You are viewing a plain text version of this content. The canonical link for it is here.
Posted to dev@xalan.apache.org by Marco Stipek <st...@triplex.de> on 2000/11/30 13:57:02 UTC

Re[4]: Character Enconding in HTML Output ist wrong!

Hi David,


thank you for your fast reaction! I think you did not exactly the same
as I did. We use the switch HTML (as mentioned in m first mail).

So I call:

testXSLT -IN infile.xml -XSL test.xsl -OUT something.htm -HTML
                                                         ^^^^^^
                                                         This is the
                                                         differnce I
                                                         think

This uses the FormaterToHTML which produces the wrong output. If I use
the FormaterToXML al things are fine (put I can't produce HTML output
:-(  )

regards,
Marco
                                                         

Wednesday, November 29, 2000, 9:57:01 PM, you wrote:


Dlc> Hi Marco,

Dlc> I ran this with Xalan-C 1.0 on Windows 2000 and got the following output:

Dlc> <HTML>
Dlc>     <HEAD>
Dlc>     </HEAD>
Dlc>     <BODY>
Dlc>        &#339;
Dlc> </BODY>
Dlc> </HTML>

Dlc> So I'm not sure what's going on.  What OS are you using?  If you're using
Dlc> Windows, are you using the German version, or the US English version?

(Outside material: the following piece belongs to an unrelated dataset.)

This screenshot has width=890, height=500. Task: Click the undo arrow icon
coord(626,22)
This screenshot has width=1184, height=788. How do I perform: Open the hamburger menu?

Dlc> If you're able to debug, you should watch for the initialization of
Dlc> FormatterToXML::m_maxCharacter and see what the value is set to.  We
Dlc> default to 127 as the max character if we don't know anything about the
Dlc> encoding, so I don't know what's happening here.

Dlc> Dave



                                                                                                                   
Dlc>                     Marco Stipek                                                                                   
Dlc>                     <stipek@tripl        To:     "David_N_Bertoni@lotus.com" <xa...@xml.apache.org>            
Dlc>                     ex.de>               cc:     (bcc: David N Bertoni/CAM/Lotus)                                  
Dlc>                                          Subject:     Re[2]: Character Enconding in HTML Output ist wrong!         
Dlc>                     11/29/2000                                                                                     
Dlc>                     02:40 PM                                                                                       
Dlc>                     Please                                                                                         
Dlc>                     respond to                                                                                     
Dlc>                     xalan-dev                                                                                      
                                                                                                                   
                                                                                                                   



Dlc> Hello David,

Dlc> thanks for your fast response!

Dlc> We have ISO-8859-1 Encoding in the Inputfile, transforming with
Dlc> Parameter -HTML to a Outputfile with the <xsl:output> encoding
Dlc> ISO-8859-1.

Dlc> -- Infile
Dlc> <INXML>
Dlc>        &#339;
Dlc> </INXML>

Dlc> -- XSL
Dlc> <?xml version="1.0"?>
Dlc> <xsl:stylesheet version="1.0" xmlns:xsl="
Dlc> http://www.w3.org/1999/XSL/Transform">
Dlc> <xsl:output method="html" indent="yes" encoding="ISO-8859-1" />

Dlc> <xsl:template match="INXML">
Dlc>     <HTML>
Dlc>          <HEAD></HEAD>
Dlc>          <BODY><xsl:value-of select="."/></BODY>
Dlc>      </HTML>
Dlc> </xsl:template>
Dlc> ----

Dlc> In the Outfile there is a strange (I think multibyte) character.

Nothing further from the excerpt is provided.